(Supplied records)

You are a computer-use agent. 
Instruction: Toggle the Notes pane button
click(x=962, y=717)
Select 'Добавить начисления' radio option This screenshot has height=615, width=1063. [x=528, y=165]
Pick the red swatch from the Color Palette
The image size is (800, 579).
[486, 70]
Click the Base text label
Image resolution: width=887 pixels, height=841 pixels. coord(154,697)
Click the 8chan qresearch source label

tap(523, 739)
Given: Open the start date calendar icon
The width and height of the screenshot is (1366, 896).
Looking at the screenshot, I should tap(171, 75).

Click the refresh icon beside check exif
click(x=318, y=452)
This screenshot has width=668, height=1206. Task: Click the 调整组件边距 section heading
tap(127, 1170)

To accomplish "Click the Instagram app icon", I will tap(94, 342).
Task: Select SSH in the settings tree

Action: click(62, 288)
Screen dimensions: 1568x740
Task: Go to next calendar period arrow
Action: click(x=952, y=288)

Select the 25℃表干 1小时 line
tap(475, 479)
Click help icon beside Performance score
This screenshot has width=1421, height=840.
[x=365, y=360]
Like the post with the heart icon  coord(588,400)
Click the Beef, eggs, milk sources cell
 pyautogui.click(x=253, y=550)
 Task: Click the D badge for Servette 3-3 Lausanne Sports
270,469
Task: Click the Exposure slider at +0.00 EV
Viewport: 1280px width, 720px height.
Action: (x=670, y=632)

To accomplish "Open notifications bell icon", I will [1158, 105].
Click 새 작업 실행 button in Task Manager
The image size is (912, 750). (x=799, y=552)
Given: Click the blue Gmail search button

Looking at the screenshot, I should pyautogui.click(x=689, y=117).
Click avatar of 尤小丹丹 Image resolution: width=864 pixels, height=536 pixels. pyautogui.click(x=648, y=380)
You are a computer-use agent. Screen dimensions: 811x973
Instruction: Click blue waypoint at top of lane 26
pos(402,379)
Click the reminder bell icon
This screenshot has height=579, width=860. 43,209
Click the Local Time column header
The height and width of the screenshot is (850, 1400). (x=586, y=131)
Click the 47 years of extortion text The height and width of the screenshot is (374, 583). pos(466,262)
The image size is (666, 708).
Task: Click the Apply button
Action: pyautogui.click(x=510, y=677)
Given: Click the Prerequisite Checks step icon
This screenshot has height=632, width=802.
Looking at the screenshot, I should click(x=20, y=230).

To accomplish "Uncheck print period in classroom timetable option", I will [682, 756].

(Task instructions)
Please copy out the preceding data in full, exactly as written.

(Answer below)
You are a computer-use agent. 
Instruction: Toggle the Notes pane button
click(x=962, y=717)
Select 'Добавить начисления' radio option This screenshot has height=615, width=1063. [x=528, y=165]
Pick the red swatch from the Color Palette
The image size is (800, 579).
[486, 70]
Click the Base text label
Image resolution: width=887 pixels, height=841 pixels. coord(154,697)
Click the 8chan qresearch source label

tap(523, 739)
Given: Open the start date calendar icon
The width and height of the screenshot is (1366, 896).
Looking at the screenshot, I should tap(171, 75).

Click the refresh icon beside check exif
click(x=318, y=452)
This screenshot has width=668, height=1206. Task: Click the 调整组件边距 section heading
tap(127, 1170)

To accomplish "Click the Instagram app icon", I will tap(94, 342).
Task: Select SSH in the settings tree

Action: click(62, 288)
Screen dimensions: 1568x740
Task: Go to next calendar period arrow
Action: click(x=952, y=288)

Select the 25℃表干 1小时 line
tap(475, 479)
Click help icon beside Performance score
This screenshot has width=1421, height=840.
[x=365, y=360]
Like the post with the heart icon  coord(588,400)
Click the Beef, eggs, milk sources cell
 pyautogui.click(x=253, y=550)
 Task: Click the D badge for Servette 3-3 Lausanne Sports
270,469
Task: Click the Exposure slider at +0.00 EV
Viewport: 1280px width, 720px height.
Action: (x=670, y=632)

To accomplish "Open notifications bell icon", I will [1158, 105].
Click 새 작업 실행 button in Task Manager
The image size is (912, 750). (x=799, y=552)
Given: Click the blue Gmail search button

Looking at the screenshot, I should pyautogui.click(x=689, y=117).
Click avatar of 尤小丹丹 Image resolution: width=864 pixels, height=536 pixels. pyautogui.click(x=648, y=380)
You are a computer-use agent. Screen dimensions: 811x973
Instruction: Click blue waypoint at top of lane 26
pos(402,379)
Click the reminder bell icon
This screenshot has height=579, width=860. 43,209
Click the Local Time column header
The height and width of the screenshot is (850, 1400). (x=586, y=131)
Click the 47 years of extortion text The height and width of the screenshot is (374, 583). pos(466,262)
The image size is (666, 708).
Task: Click the Apply button
Action: pyautogui.click(x=510, y=677)
Given: Click the Prerequisite Checks step icon
This screenshot has height=632, width=802.
Looking at the screenshot, I should click(x=20, y=230).

To accomplish "Uncheck print period in classroom timetable option", I will [682, 756].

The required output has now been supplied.